* Requirements
Copy the records below word for word, leaving every line unchanged.

* Data for processing

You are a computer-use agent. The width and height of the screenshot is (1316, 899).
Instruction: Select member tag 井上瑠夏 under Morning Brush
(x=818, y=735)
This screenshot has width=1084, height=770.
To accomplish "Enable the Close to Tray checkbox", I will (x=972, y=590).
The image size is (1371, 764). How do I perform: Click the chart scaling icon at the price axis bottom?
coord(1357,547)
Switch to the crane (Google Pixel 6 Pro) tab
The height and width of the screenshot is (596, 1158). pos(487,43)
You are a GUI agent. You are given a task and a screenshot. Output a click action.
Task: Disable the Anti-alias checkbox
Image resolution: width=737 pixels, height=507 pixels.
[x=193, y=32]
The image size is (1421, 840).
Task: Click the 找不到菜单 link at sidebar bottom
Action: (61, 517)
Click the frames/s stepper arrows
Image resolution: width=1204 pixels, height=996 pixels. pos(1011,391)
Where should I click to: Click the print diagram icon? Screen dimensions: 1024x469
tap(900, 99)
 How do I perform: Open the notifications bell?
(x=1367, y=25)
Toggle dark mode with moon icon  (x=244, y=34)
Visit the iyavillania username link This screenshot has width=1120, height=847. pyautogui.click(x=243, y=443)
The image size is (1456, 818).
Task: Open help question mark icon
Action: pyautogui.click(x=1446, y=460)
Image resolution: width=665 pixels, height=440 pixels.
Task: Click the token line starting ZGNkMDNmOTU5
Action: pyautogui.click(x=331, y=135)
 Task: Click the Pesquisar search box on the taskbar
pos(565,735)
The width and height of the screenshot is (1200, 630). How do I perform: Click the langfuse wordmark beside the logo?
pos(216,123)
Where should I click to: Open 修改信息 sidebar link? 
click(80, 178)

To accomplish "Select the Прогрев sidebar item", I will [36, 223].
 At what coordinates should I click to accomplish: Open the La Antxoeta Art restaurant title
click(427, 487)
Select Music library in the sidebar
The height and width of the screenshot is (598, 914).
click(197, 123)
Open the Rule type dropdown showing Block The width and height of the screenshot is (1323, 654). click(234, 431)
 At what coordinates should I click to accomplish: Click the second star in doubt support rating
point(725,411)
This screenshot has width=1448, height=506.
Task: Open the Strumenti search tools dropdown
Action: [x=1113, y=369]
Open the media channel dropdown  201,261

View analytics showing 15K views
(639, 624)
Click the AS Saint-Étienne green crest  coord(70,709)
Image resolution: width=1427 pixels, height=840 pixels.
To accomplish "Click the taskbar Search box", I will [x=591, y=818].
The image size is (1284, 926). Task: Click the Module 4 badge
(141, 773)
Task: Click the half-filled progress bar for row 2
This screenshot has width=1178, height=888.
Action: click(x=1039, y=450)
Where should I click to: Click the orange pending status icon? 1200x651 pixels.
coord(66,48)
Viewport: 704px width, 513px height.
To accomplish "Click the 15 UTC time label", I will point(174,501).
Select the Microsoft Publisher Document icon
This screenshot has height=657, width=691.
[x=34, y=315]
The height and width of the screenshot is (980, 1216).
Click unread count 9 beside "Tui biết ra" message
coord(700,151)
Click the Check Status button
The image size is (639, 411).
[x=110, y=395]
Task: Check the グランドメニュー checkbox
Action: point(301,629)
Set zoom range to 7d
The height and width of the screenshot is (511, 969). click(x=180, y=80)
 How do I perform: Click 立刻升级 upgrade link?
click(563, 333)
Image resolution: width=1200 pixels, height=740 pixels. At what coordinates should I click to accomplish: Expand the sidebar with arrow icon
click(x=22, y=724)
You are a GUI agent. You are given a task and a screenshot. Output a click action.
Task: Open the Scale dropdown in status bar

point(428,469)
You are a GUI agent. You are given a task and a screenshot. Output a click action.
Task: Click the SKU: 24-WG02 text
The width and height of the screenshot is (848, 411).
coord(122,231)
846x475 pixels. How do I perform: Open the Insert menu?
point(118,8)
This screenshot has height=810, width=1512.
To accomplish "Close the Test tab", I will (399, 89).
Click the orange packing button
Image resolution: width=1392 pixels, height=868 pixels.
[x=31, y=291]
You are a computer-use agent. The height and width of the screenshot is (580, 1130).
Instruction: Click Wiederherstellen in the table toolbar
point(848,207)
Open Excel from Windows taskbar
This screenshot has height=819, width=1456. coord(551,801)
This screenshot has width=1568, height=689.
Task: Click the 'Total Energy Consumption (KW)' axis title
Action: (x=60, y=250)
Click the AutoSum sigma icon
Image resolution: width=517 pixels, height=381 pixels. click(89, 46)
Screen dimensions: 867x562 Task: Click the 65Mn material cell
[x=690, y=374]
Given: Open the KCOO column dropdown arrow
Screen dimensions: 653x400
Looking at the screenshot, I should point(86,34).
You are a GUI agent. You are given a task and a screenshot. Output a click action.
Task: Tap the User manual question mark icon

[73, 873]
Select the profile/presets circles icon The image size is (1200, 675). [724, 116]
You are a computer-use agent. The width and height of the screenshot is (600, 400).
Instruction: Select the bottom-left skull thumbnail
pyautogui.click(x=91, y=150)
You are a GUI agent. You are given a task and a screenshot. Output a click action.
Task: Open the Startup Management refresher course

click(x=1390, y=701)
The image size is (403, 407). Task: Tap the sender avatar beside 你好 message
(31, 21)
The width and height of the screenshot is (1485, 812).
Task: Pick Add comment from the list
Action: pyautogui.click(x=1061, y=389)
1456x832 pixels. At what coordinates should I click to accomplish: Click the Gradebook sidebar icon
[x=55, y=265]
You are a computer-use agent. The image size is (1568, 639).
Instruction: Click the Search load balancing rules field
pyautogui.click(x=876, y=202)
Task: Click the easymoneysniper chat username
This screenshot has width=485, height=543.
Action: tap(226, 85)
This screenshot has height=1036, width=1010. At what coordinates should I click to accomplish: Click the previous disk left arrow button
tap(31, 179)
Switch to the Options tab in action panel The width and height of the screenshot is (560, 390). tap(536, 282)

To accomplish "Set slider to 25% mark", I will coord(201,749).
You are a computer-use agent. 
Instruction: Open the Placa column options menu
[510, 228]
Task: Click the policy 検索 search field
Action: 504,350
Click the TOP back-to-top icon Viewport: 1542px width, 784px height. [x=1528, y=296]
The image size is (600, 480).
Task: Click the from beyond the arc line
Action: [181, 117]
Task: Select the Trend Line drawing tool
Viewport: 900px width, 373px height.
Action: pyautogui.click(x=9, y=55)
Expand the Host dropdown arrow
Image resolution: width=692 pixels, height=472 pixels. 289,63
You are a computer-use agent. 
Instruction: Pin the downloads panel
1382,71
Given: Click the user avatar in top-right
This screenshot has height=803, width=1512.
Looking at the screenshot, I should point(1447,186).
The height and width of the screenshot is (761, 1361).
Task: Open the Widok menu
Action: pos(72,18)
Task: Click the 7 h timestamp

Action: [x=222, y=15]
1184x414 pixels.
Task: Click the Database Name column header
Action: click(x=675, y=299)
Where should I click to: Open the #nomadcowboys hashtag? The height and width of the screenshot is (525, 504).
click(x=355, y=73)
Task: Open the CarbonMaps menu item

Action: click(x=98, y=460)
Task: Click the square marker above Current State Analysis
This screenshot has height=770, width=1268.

* Problem solution
You are a computer-use agent. The width and height of the screenshot is (1316, 899).
Instruction: Select member tag 井上瑠夏 under Morning Brush
(x=818, y=735)
This screenshot has width=1084, height=770.
To accomplish "Enable the Close to Tray checkbox", I will (x=972, y=590).
The image size is (1371, 764). How do I perform: Click the chart scaling icon at the price axis bottom?
coord(1357,547)
Switch to the crane (Google Pixel 6 Pro) tab
The height and width of the screenshot is (596, 1158). pos(487,43)
You are a GUI agent. You are given a task and a screenshot. Output a click action.
Task: Disable the Anti-alias checkbox
Image resolution: width=737 pixels, height=507 pixels.
[x=193, y=32]
The image size is (1421, 840).
Task: Click the 找不到菜单 link at sidebar bottom
Action: (61, 517)
Click the frames/s stepper arrows
Image resolution: width=1204 pixels, height=996 pixels. pos(1011,391)
Where should I click to: Click the print diagram icon? Screen dimensions: 1024x469
tap(900, 99)
 How do I perform: Open the notifications bell?
(x=1367, y=25)
Toggle dark mode with moon icon  (x=244, y=34)
Visit the iyavillania username link This screenshot has width=1120, height=847. pyautogui.click(x=243, y=443)
The image size is (1456, 818).
Task: Open help question mark icon
Action: pyautogui.click(x=1446, y=460)
Image resolution: width=665 pixels, height=440 pixels.
Task: Click the token line starting ZGNkMDNmOTU5
Action: pyautogui.click(x=331, y=135)
 Task: Click the Pesquisar search box on the taskbar
pos(565,735)
The width and height of the screenshot is (1200, 630). How do I perform: Click the langfuse wordmark beside the logo?
pos(216,123)
Where should I click to: Open 修改信息 sidebar link? 
click(80, 178)

To accomplish "Select the Прогрев sidebar item", I will [36, 223].
 At what coordinates should I click to accomplish: Open the La Antxoeta Art restaurant title
click(427, 487)
Select Music library in the sidebar
The height and width of the screenshot is (598, 914).
click(197, 123)
Open the Rule type dropdown showing Block The width and height of the screenshot is (1323, 654). click(234, 431)
 At what coordinates should I click to accomplish: Click the second star in doubt support rating
point(725,411)
This screenshot has width=1448, height=506.
Task: Open the Strumenti search tools dropdown
Action: [x=1113, y=369]
Open the media channel dropdown  201,261

View analytics showing 15K views
(639, 624)
Click the AS Saint-Étienne green crest  coord(70,709)
Image resolution: width=1427 pixels, height=840 pixels.
To accomplish "Click the taskbar Search box", I will [x=591, y=818].
The image size is (1284, 926). Task: Click the Module 4 badge
(141, 773)
Task: Click the half-filled progress bar for row 2
This screenshot has width=1178, height=888.
Action: click(x=1039, y=450)
Where should I click to: Click the orange pending status icon? 1200x651 pixels.
coord(66,48)
Viewport: 704px width, 513px height.
To accomplish "Click the 15 UTC time label", I will point(174,501).
Select the Microsoft Publisher Document icon
This screenshot has height=657, width=691.
[x=34, y=315]
The height and width of the screenshot is (980, 1216).
Click unread count 9 beside "Tui biết ra" message
coord(700,151)
Click the Check Status button
The image size is (639, 411).
[x=110, y=395]
Task: Check the グランドメニュー checkbox
Action: point(301,629)
Set zoom range to 7d
The height and width of the screenshot is (511, 969). click(x=180, y=80)
 How do I perform: Click 立刻升级 upgrade link?
click(563, 333)
Image resolution: width=1200 pixels, height=740 pixels. At what coordinates should I click to accomplish: Expand the sidebar with arrow icon
click(x=22, y=724)
You are a GUI agent. You are given a task and a screenshot. Output a click action.
Task: Open the Scale dropdown in status bar

point(428,469)
You are a GUI agent. You are given a task and a screenshot. Output a click action.
Task: Click the SKU: 24-WG02 text
The width and height of the screenshot is (848, 411).
coord(122,231)
846x475 pixels. How do I perform: Open the Insert menu?
point(118,8)
This screenshot has height=810, width=1512.
To accomplish "Close the Test tab", I will (399, 89).
Click the orange packing button
Image resolution: width=1392 pixels, height=868 pixels.
[x=31, y=291]
You are a computer-use agent. The height and width of the screenshot is (580, 1130).
Instruction: Click Wiederherstellen in the table toolbar
point(848,207)
Open Excel from Windows taskbar
This screenshot has height=819, width=1456. coord(551,801)
This screenshot has width=1568, height=689.
Task: Click the 'Total Energy Consumption (KW)' axis title
Action: (x=60, y=250)
Click the AutoSum sigma icon
Image resolution: width=517 pixels, height=381 pixels. click(89, 46)
Screen dimensions: 867x562 Task: Click the 65Mn material cell
[x=690, y=374]
Given: Open the KCOO column dropdown arrow
Screen dimensions: 653x400
Looking at the screenshot, I should point(86,34).
You are a GUI agent. You are given a task and a screenshot. Output a click action.
Task: Tap the User manual question mark icon

[73, 873]
Select the profile/presets circles icon The image size is (1200, 675). [724, 116]
You are a computer-use agent. The width and height of the screenshot is (600, 400).
Instruction: Select the bottom-left skull thumbnail
pyautogui.click(x=91, y=150)
You are a GUI agent. You are given a task and a screenshot. Output a click action.
Task: Open the Startup Management refresher course

click(x=1390, y=701)
The image size is (403, 407). Task: Tap the sender avatar beside 你好 message
(31, 21)
The width and height of the screenshot is (1485, 812).
Task: Pick Add comment from the list
Action: pyautogui.click(x=1061, y=389)
1456x832 pixels. At what coordinates should I click to accomplish: Click the Gradebook sidebar icon
[x=55, y=265]
You are a computer-use agent. The image size is (1568, 639).
Instruction: Click the Search load balancing rules field
pyautogui.click(x=876, y=202)
Task: Click the easymoneysniper chat username
This screenshot has width=485, height=543.
Action: tap(226, 85)
This screenshot has height=1036, width=1010. At what coordinates should I click to accomplish: Click the previous disk left arrow button
tap(31, 179)
Switch to the Options tab in action panel The width and height of the screenshot is (560, 390). tap(536, 282)

To accomplish "Set slider to 25% mark", I will coord(201,749).
You are a computer-use agent. 
Instruction: Open the Placa column options menu
[510, 228]
Task: Click the policy 検索 search field
Action: 504,350
Click the TOP back-to-top icon Viewport: 1542px width, 784px height. [x=1528, y=296]
The image size is (600, 480).
Task: Click the from beyond the arc line
Action: [181, 117]
Task: Select the Trend Line drawing tool
Viewport: 900px width, 373px height.
Action: pyautogui.click(x=9, y=55)
Expand the Host dropdown arrow
Image resolution: width=692 pixels, height=472 pixels. 289,63
You are a computer-use agent. 
Instruction: Pin the downloads panel
1382,71
Given: Click the user avatar in top-right
This screenshot has height=803, width=1512.
Looking at the screenshot, I should point(1447,186).
The height and width of the screenshot is (761, 1361).
Task: Open the Widok menu
Action: pos(72,18)
Task: Click the 7 h timestamp

Action: [x=222, y=15]
1184x414 pixels.
Task: Click the Database Name column header
Action: click(x=675, y=299)
Where should I click to: Open the #nomadcowboys hashtag? The height and width of the screenshot is (525, 504).
click(x=355, y=73)
Task: Open the CarbonMaps menu item

Action: click(x=98, y=460)
Task: Click the square marker above Current State Analysis
This screenshot has height=770, width=1268.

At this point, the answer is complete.